Le Tribunal fédéral vient de rendre un arrêt intéressant en matière de lettre de crédit standby, arrêt destiné à la publication.
Dans l’affaire qui lui était soumise, notre Haute Cour devait déterminer si le paiement effectué par une banque (suisse) confirmatrice d’une lettre de crédit standby (soumise aux anciennes RUU 400) en faveur d’un bénéficiaire (suisse également) lui ayant présenté un faux document était dû ou non. La réponse à cette question devait lui permettre de juger du bien fondé de l’action en répétition de l’indu intentée par la banque confirmatrice contre le bénéficiaire pour récupérer la somme payée en vertu de ladite lettre de crédit standby.

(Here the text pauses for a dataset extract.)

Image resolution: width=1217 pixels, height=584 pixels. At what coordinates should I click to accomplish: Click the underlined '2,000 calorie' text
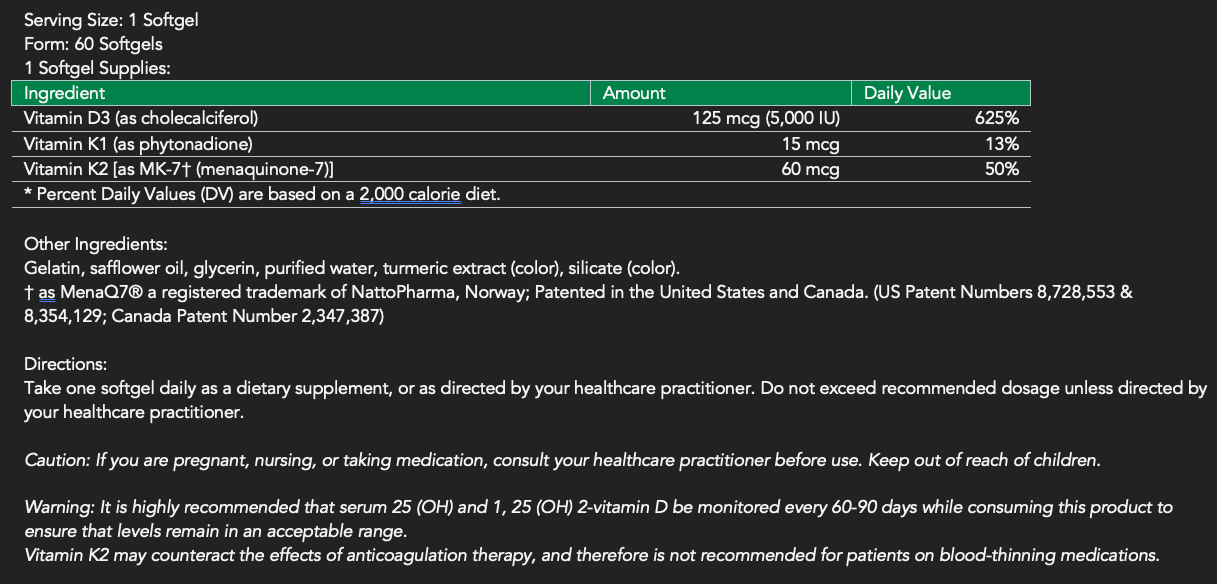pyautogui.click(x=409, y=194)
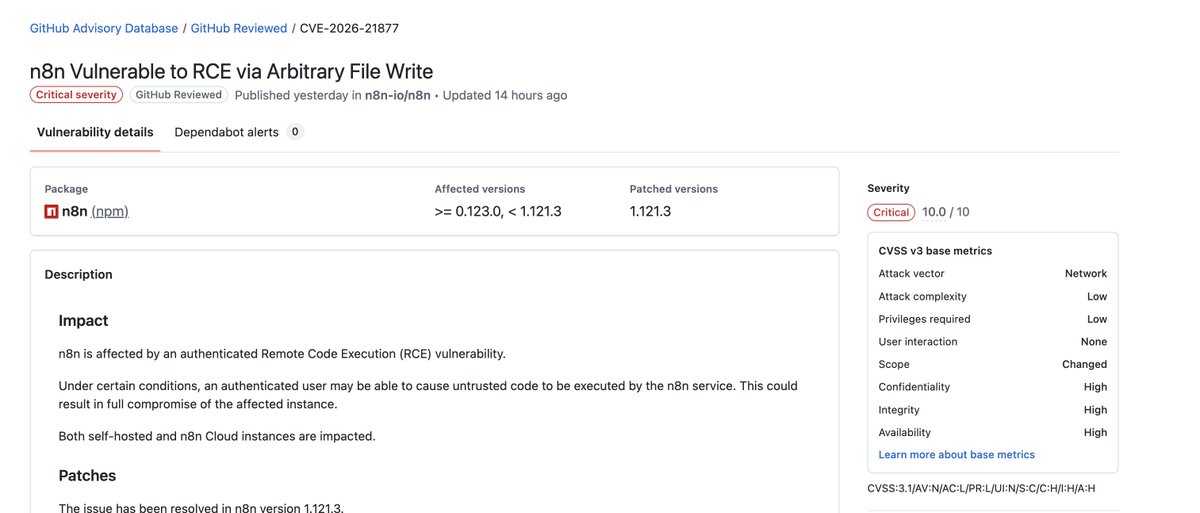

Cet arrêt a donné l’occasion au Tribunal fédéral (à notre connaissance, pour la première fois) d’exposer que les principes de base régissant le crédit documentaire, à savoir ceux de l’abstraction et de la rigueur documentaire, s’appliquent également à la lettre de crédit standby (instrument dont on sait qu’il revêt les caractéristiques du crédit documentaire mais remplit une fonction de garantie). De même, le principe de l’interdiction de l’abus de droit (art. 2 al. 2 CC) doit trouver application en cas d’appel abusif à une lettre de crédit standby.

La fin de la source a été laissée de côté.